Restate word for word the lines of the material below, from the line with "You are a computer-use agent." to the line with "Instruction: Click the", both lines included, and no others.

-------- AVAILABLE DATA

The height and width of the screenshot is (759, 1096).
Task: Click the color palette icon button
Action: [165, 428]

----------------
-------- AVAILABLE DATA

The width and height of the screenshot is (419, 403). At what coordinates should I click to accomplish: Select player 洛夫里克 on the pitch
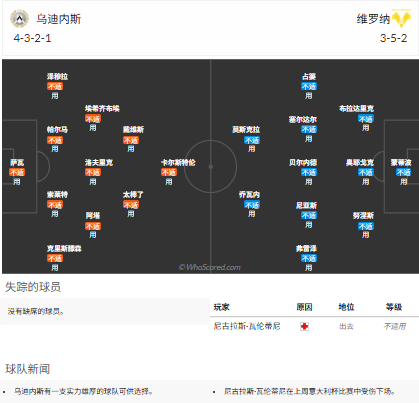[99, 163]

----------------
-------- AVAILABLE DATA

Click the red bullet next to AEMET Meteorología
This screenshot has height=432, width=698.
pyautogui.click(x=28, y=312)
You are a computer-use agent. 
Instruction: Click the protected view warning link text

----------------

### TASK SOLUTION
You are a computer-use agent. 
Instruction: Click the protected view warning link text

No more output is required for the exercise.